Contemporary Literary Review India | Print ISSN 2250-3366 | Online ISSN 2394-6075 | Impact Factor 8.1458 | Vol. 7, No. 3: CLRI August 2020

Interrogating the Caste System of India in the Work of Rohinton Mistry

Asma Siddiqui is currently pursuing Masters in English Literature from Jamia Millia Islamia, Delhi.


This study includes textual analysis and interpretation of the work of Rohinton Mistry. The writing of Mistry in this paper is seen through the lens where one critic the idea of “Unity in Diversity”, majorly focuses on the idea of caste differentiation prevailing in India. Although A Fine Balance came out in 1995, the background story is of India’s Emergency in 1975-1977. Choosing this dark period of India’s history, Mistry makes one doubt if all the oppression was always brought to the country from outside? as the major minorities felt like strangers in the dominant narrative of nationalism. This paper is an attempt to understand the dystopic world where the unequal network of power relations gives no hope even to dream of justice or the poetic of utopia.

Keywords: Gandhi, Caste System, Marginalisation, Indian English literature.


History stands as a testimony to recall people among us, who were children of India’s sod, stood on and for their consciousness, their lives becoming a shining light to guide the ever groping and faltering mankind. Rohinton Mistry who was born in Bombay in 1952 became one such shining beacon who moved to Canada in the year 1975. Apparently, 1975 was also the year of Emergency and Mistry focusses on the same year in his second book A Fine Balance (1995).


The Congress reign under Indira Gandhi was a dark period of India’s history when Mistry was himself present in India and witnessed the brutality faced by the citizens which eventually affected his writing in the later years. A war with Pakistan in 1971, additional challenges of drought and the 1973 oil crisis led to the poor condition of the economy in India. Briefly, the Congress worked in such a way that it forced movements like Navnirman Andolan( Re-invention or Re-construction Movement) in 1974 Gujarat by students and middle-class people against the economic crisis and corruption of political life. There was student unrest against the state’s education minister. All of this indicated the growing chaos in law and order of the entire country. Taking this India in his memory baggage, Mistry moved to Canada in 1975 and hence it does not surprise one when he delineates the ugly aspects of life in his work and tries to emphasize reality where one knows “This tragedy is not a fiction. All is true” (Balzac). Yet it becomes difficult to digest as a reader of how easy it is to romanticize the harsh discourse via memory in the 603 pages of the book.

_What you will do_.
a) According to the essay on Rohinton Mistry, where and in what year was Mistry born?
b) From the essay on Rohinton Mistry, set down everything from "Contemporary Literary Review" down to "Millia Islamia, Delhi.".

_Given information_.
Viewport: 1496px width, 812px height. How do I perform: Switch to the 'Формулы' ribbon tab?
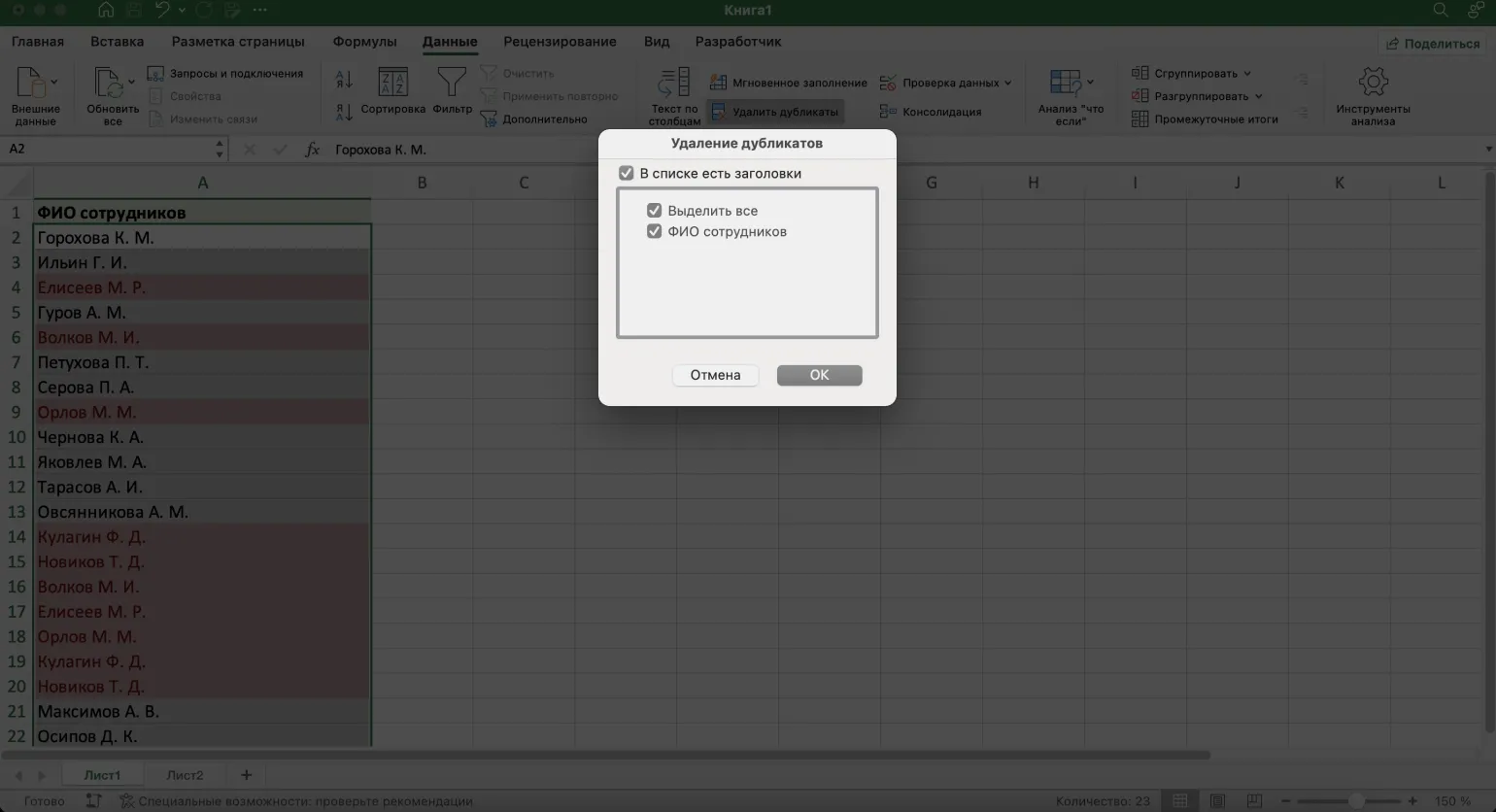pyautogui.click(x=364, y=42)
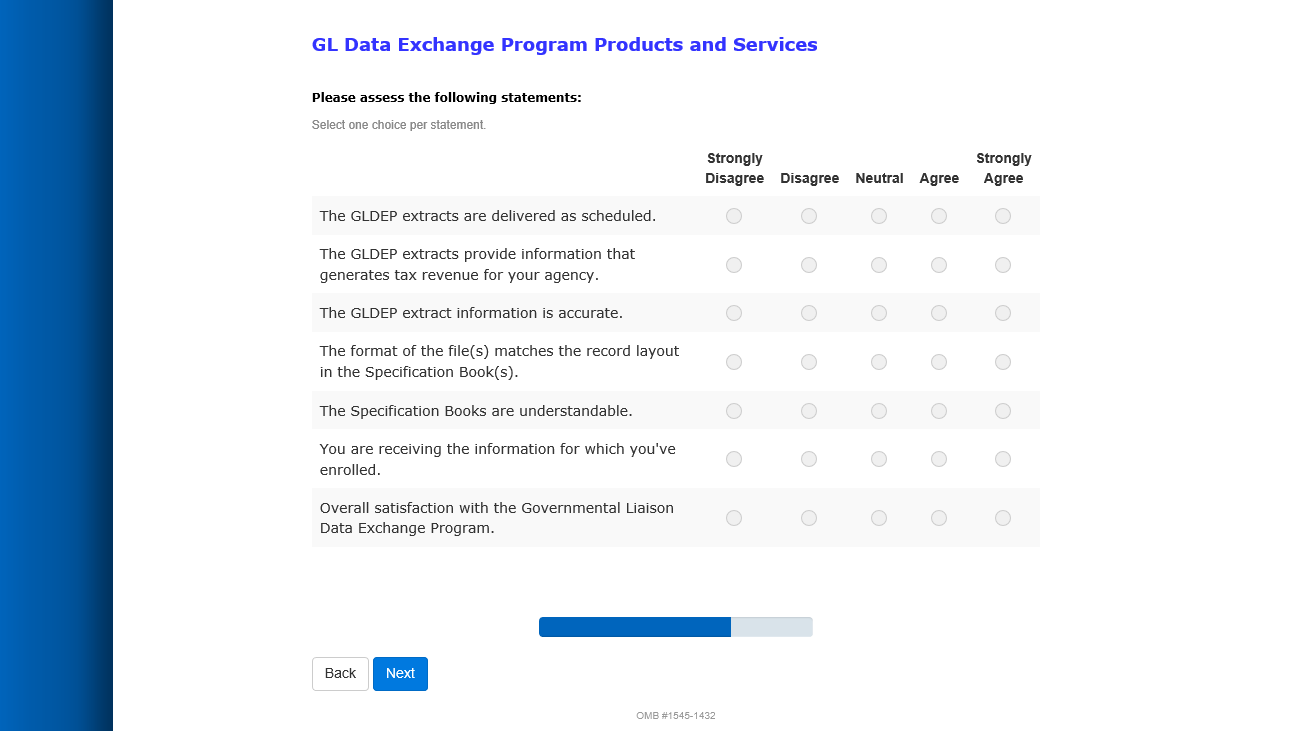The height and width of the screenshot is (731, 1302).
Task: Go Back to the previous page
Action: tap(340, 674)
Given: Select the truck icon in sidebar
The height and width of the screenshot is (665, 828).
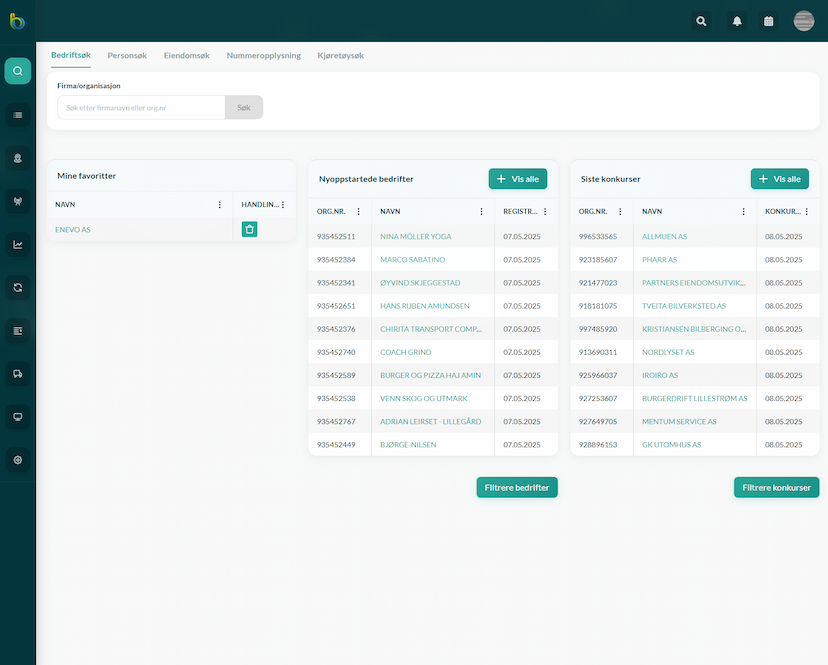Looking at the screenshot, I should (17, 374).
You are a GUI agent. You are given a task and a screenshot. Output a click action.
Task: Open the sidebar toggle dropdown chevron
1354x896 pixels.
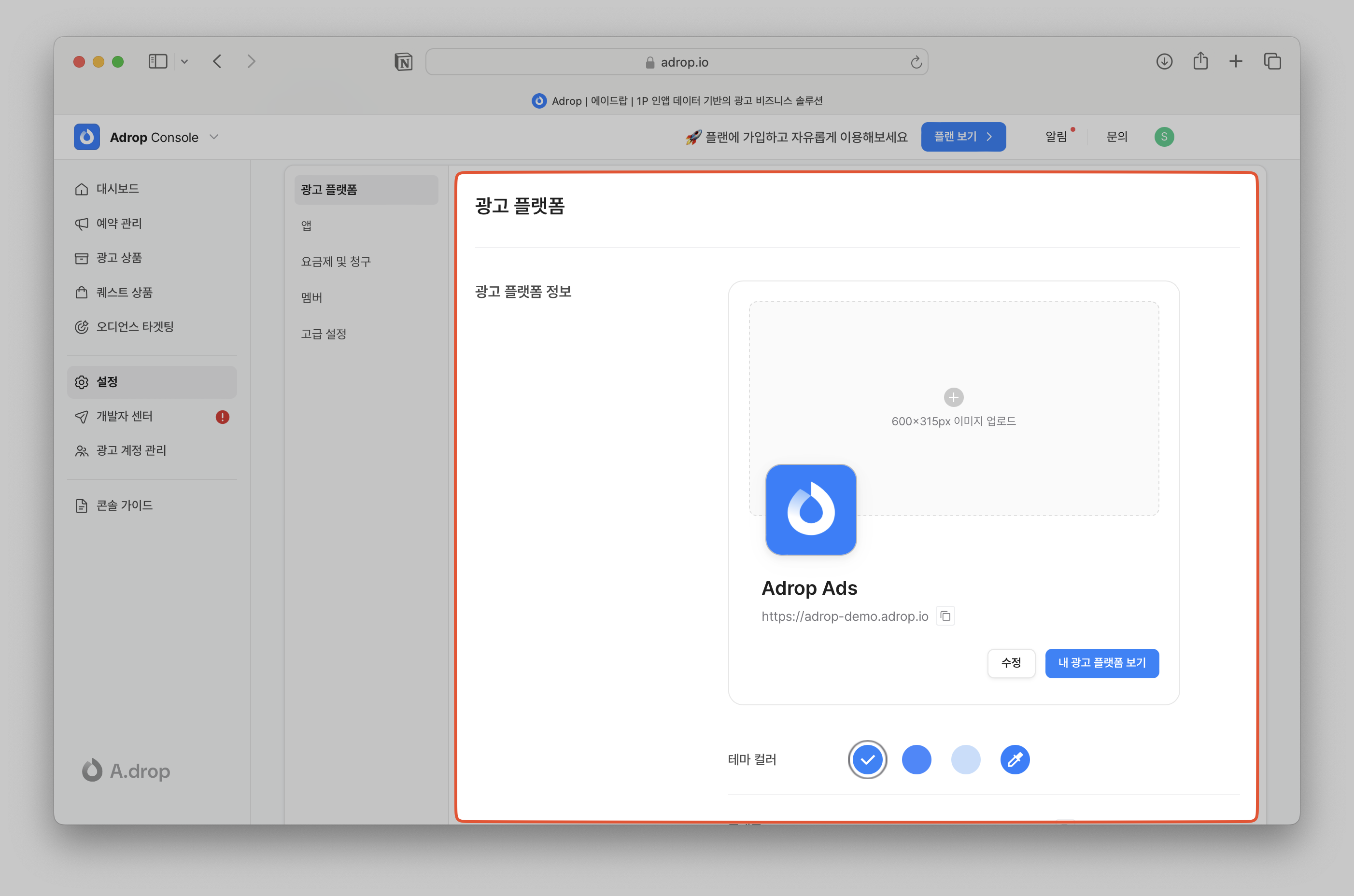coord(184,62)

...

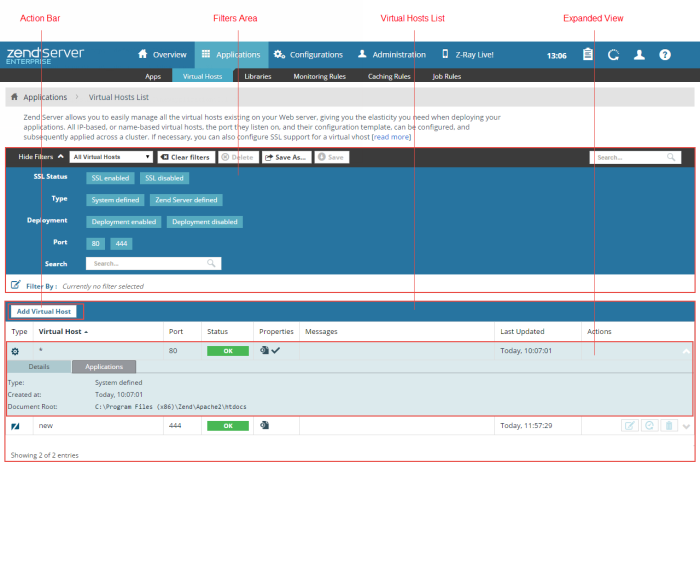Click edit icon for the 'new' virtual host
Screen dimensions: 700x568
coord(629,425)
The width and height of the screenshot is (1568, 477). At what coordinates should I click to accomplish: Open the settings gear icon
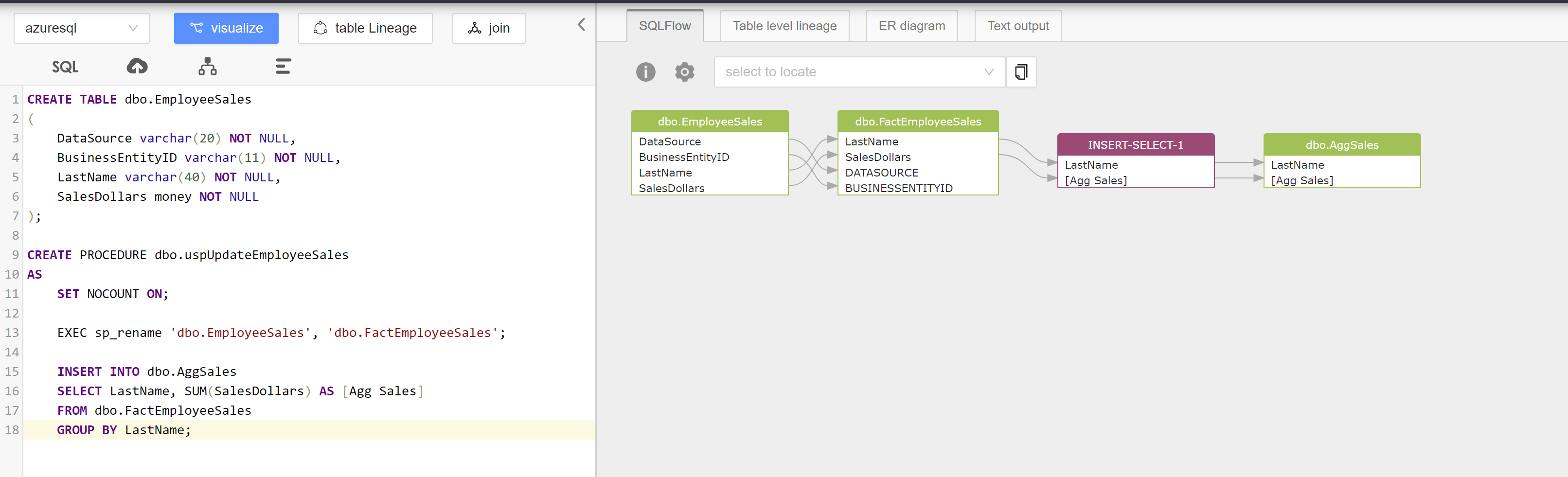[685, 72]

==

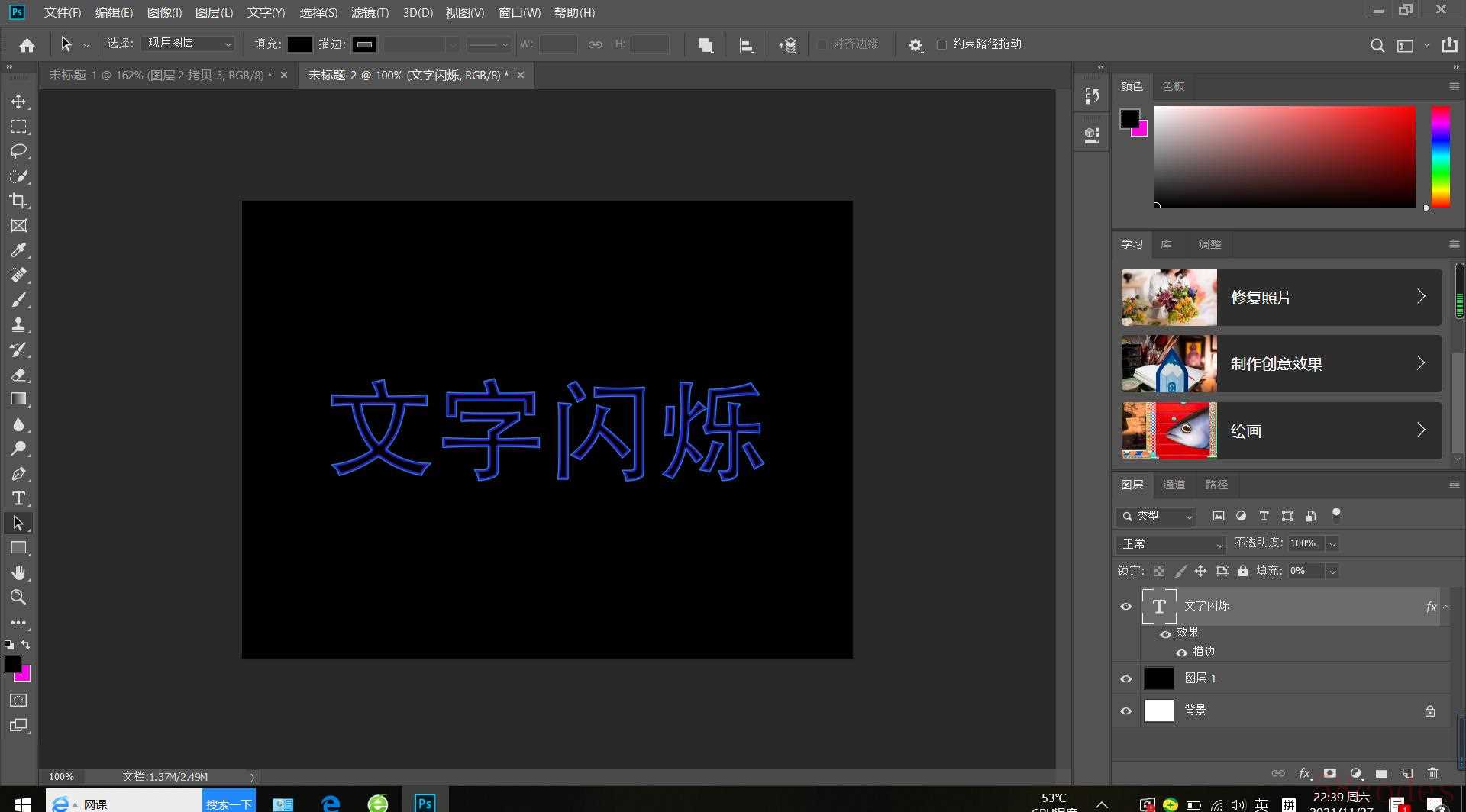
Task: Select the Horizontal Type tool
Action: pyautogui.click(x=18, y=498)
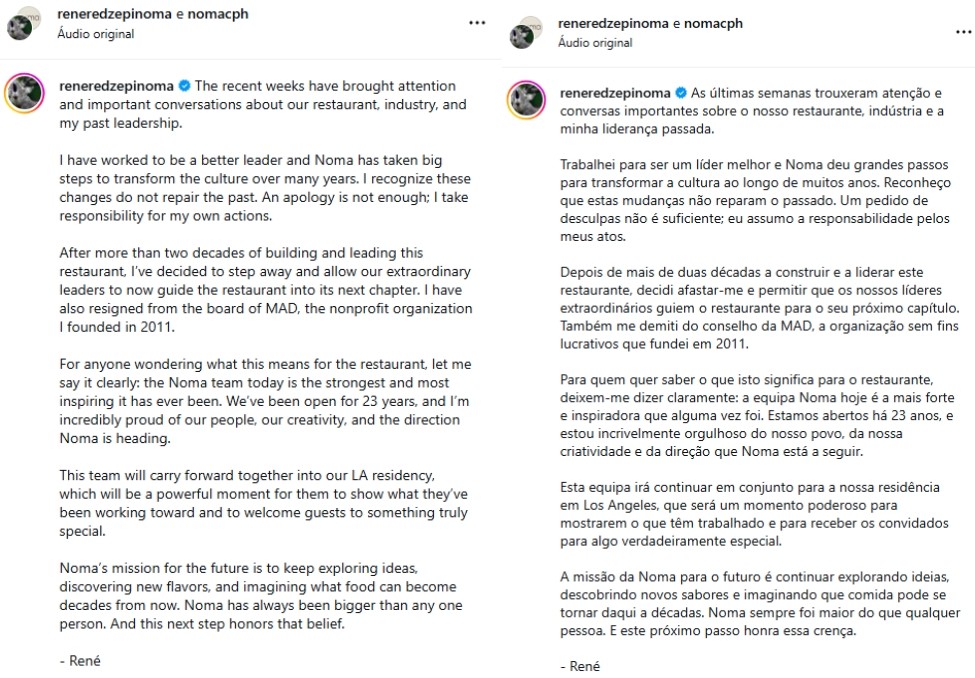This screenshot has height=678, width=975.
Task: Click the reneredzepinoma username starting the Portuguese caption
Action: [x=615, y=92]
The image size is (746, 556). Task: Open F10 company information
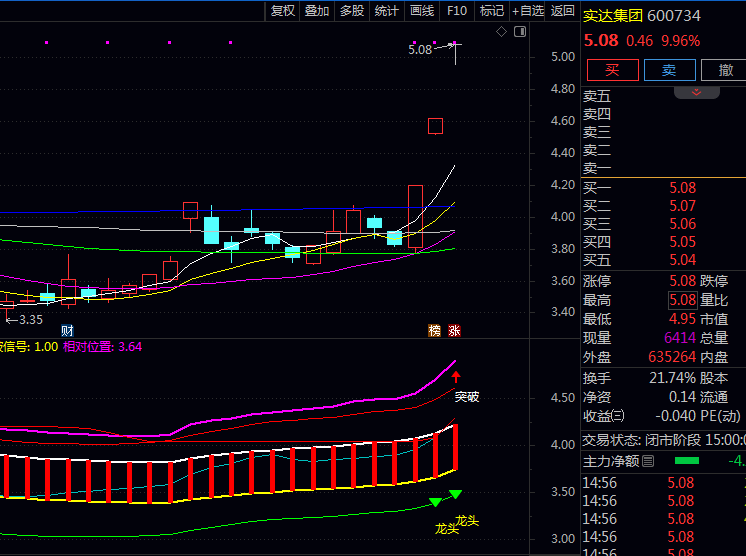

_Answers to the problems_.
a) Bombay, in 1952.

b)
Contemporary Literary Review India | Print ISSN 2250-3366 | Online ISSN 2394-6075 | Impact Factor 8.1458 | Vol. 7, No. 3: CLRI August 2020

Interrogating the Caste System of India in the Work of Rohinton Mistry

Asma Siddiqui is currently pursuing Masters in English Literature from Jamia Millia Islamia, Delhi.